** Problem statement **
Copy out all of the material below word for word, keeping every line as it appears.

** Exercise material **
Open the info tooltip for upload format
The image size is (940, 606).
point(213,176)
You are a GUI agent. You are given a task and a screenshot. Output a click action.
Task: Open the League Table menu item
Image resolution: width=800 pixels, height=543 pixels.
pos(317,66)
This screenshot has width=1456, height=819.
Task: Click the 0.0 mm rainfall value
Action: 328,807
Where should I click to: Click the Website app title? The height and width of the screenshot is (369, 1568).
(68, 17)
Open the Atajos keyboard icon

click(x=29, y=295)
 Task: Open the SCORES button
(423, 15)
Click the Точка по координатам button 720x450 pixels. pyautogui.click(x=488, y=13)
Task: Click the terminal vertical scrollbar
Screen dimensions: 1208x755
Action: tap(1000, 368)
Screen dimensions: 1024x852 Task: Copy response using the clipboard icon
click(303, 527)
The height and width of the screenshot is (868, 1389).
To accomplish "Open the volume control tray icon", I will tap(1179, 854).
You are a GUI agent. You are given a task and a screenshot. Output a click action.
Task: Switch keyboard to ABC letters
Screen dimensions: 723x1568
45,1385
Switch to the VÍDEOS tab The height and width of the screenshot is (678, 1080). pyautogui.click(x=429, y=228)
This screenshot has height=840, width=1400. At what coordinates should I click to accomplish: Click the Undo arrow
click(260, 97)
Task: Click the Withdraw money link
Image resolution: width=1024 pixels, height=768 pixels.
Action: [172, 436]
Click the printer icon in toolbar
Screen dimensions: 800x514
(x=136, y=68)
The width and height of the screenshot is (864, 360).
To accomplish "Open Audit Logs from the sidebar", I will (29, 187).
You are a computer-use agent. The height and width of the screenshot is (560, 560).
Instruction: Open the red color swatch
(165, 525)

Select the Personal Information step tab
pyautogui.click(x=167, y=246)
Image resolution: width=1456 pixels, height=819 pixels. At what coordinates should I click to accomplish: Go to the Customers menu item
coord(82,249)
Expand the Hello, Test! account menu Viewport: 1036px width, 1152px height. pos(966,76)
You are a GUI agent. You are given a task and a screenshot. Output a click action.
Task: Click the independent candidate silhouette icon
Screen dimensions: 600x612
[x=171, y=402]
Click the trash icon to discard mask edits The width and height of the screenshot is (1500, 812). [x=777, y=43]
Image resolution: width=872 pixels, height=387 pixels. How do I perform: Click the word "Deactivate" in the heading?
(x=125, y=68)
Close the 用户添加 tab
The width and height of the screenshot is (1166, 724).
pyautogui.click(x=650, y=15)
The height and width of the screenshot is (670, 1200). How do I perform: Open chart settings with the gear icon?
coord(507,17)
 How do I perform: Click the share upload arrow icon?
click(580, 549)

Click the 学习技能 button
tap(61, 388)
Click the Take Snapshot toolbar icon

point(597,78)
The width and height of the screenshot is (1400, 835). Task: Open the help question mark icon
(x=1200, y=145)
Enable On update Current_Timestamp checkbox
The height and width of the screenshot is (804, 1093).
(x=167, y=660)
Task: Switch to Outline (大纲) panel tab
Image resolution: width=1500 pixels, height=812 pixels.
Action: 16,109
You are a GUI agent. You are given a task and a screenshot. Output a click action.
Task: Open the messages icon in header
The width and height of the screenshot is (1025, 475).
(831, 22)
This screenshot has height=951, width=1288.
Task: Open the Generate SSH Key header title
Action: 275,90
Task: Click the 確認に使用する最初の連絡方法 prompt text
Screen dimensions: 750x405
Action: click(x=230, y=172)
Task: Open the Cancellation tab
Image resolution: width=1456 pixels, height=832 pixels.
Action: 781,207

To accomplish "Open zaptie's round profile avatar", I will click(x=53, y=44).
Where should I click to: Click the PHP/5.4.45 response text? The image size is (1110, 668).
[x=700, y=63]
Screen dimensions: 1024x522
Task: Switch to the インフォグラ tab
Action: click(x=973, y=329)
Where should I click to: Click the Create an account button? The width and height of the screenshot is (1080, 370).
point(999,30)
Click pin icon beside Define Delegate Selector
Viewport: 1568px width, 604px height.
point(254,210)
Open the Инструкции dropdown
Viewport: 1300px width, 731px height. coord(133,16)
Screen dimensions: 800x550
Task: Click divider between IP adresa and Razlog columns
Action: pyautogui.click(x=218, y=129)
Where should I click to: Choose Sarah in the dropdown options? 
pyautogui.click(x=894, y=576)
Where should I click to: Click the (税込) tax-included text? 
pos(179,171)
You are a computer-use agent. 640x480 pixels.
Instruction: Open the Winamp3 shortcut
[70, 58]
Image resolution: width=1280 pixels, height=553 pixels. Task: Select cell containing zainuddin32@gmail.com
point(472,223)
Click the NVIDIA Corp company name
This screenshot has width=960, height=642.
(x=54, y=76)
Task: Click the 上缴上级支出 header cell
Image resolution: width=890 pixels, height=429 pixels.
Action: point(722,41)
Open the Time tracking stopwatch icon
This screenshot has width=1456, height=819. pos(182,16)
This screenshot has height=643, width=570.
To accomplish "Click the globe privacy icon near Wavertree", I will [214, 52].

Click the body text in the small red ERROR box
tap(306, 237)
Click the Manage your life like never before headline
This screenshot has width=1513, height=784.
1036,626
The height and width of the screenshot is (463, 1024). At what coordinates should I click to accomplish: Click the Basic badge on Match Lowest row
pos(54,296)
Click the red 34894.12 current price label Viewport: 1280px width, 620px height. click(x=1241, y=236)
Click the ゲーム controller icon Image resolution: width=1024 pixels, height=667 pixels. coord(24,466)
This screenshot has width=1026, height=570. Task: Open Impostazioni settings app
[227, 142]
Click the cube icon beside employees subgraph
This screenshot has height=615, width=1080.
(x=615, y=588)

** Task solution **
Open the info tooltip for upload format
The image size is (940, 606).
point(213,176)
You are a GUI agent. You are given a task and a screenshot. Output a click action.
Task: Open the League Table menu item
Image resolution: width=800 pixels, height=543 pixels.
pos(317,66)
This screenshot has width=1456, height=819.
Task: Click the 0.0 mm rainfall value
Action: 328,807
Where should I click to: Click the Website app title? The height and width of the screenshot is (369, 1568).
(68, 17)
Open the Atajos keyboard icon

click(x=29, y=295)
 Task: Open the SCORES button
(423, 15)
Click the Точка по координатам button 720x450 pixels. pyautogui.click(x=488, y=13)
Task: Click the terminal vertical scrollbar
Screen dimensions: 1208x755
Action: tap(1000, 368)
Screen dimensions: 1024x852 Task: Copy response using the clipboard icon
click(303, 527)
The height and width of the screenshot is (868, 1389).
To accomplish "Open the volume control tray icon", I will tap(1179, 854).
You are a GUI agent. You are given a task and a screenshot. Output a click action.
Task: Switch keyboard to ABC letters
Screen dimensions: 723x1568
45,1385
Switch to the VÍDEOS tab The height and width of the screenshot is (678, 1080). pyautogui.click(x=429, y=228)
This screenshot has height=840, width=1400. At what coordinates should I click to accomplish: Click the Undo arrow
click(260, 97)
Task: Click the Withdraw money link
Image resolution: width=1024 pixels, height=768 pixels.
Action: [172, 436]
Click the printer icon in toolbar
Screen dimensions: 800x514
(x=136, y=68)
The width and height of the screenshot is (864, 360).
To accomplish "Open Audit Logs from the sidebar", I will (29, 187).
You are a computer-use agent. The height and width of the screenshot is (560, 560).
Instruction: Open the red color swatch
(165, 525)

Select the Personal Information step tab
pyautogui.click(x=167, y=246)
Image resolution: width=1456 pixels, height=819 pixels. At what coordinates should I click to accomplish: Go to the Customers menu item
coord(82,249)
Expand the Hello, Test! account menu Viewport: 1036px width, 1152px height. pos(966,76)
You are a GUI agent. You are given a task and a screenshot. Output a click action.
Task: Click the independent candidate silhouette icon
Screen dimensions: 600x612
[x=171, y=402]
Click the trash icon to discard mask edits The width and height of the screenshot is (1500, 812). [x=777, y=43]
Image resolution: width=872 pixels, height=387 pixels. How do I perform: Click the word "Deactivate" in the heading?
(x=125, y=68)
Close the 用户添加 tab
The width and height of the screenshot is (1166, 724).
pyautogui.click(x=650, y=15)
The height and width of the screenshot is (670, 1200). How do I perform: Open chart settings with the gear icon?
coord(507,17)
 How do I perform: Click the share upload arrow icon?
click(580, 549)

Click the 学习技能 button
tap(61, 388)
Click the Take Snapshot toolbar icon

point(597,78)
The width and height of the screenshot is (1400, 835). Task: Open the help question mark icon
(x=1200, y=145)
Enable On update Current_Timestamp checkbox
The height and width of the screenshot is (804, 1093).
(x=167, y=660)
Task: Switch to Outline (大纲) panel tab
Image resolution: width=1500 pixels, height=812 pixels.
Action: 16,109
You are a GUI agent. You are given a task and a screenshot. Output a click action.
Task: Open the messages icon in header
The width and height of the screenshot is (1025, 475).
(831, 22)
This screenshot has height=951, width=1288.
Task: Open the Generate SSH Key header title
Action: 275,90
Task: Click the 確認に使用する最初の連絡方法 prompt text
Screen dimensions: 750x405
Action: click(x=230, y=172)
Task: Open the Cancellation tab
Image resolution: width=1456 pixels, height=832 pixels.
Action: 781,207

To accomplish "Open zaptie's round profile avatar", I will click(x=53, y=44).
Where should I click to: Click the PHP/5.4.45 response text? The image size is (1110, 668).
[x=700, y=63]
Screen dimensions: 1024x522
Task: Switch to the インフォグラ tab
Action: click(x=973, y=329)
Where should I click to: Click the Create an account button? The width and height of the screenshot is (1080, 370).
point(999,30)
Click pin icon beside Define Delegate Selector
Viewport: 1568px width, 604px height.
point(254,210)
Open the Инструкции dropdown
Viewport: 1300px width, 731px height. coord(133,16)
Screen dimensions: 800x550
Task: Click divider between IP adresa and Razlog columns
Action: pyautogui.click(x=218, y=129)
Where should I click to: Choose Sarah in the dropdown options? 
pyautogui.click(x=894, y=576)
Where should I click to: Click the (税込) tax-included text? 
pos(179,171)
You are a computer-use agent. 640x480 pixels.
Instruction: Open the Winamp3 shortcut
[70, 58]
Image resolution: width=1280 pixels, height=553 pixels. Task: Select cell containing zainuddin32@gmail.com
point(472,223)
Click the NVIDIA Corp company name
This screenshot has width=960, height=642.
(x=54, y=76)
Task: Click the 上缴上级支出 header cell
Image resolution: width=890 pixels, height=429 pixels.
Action: point(722,41)
Open the Time tracking stopwatch icon
This screenshot has width=1456, height=819. pos(182,16)
This screenshot has height=643, width=570.
To accomplish "Click the globe privacy icon near Wavertree", I will [214, 52].

Click the body text in the small red ERROR box
tap(306, 237)
Click the Manage your life like never before headline
This screenshot has width=1513, height=784.
1036,626
The height and width of the screenshot is (463, 1024). At what coordinates should I click to accomplish: Click the Basic badge on Match Lowest row
pos(54,296)
Click the red 34894.12 current price label Viewport: 1280px width, 620px height. click(x=1241, y=236)
Click the ゲーム controller icon Image resolution: width=1024 pixels, height=667 pixels. coord(24,466)
This screenshot has width=1026, height=570. Task: Open Impostazioni settings app
[227, 142]
Click the cube icon beside employees subgraph
This screenshot has height=615, width=1080.
(x=615, y=588)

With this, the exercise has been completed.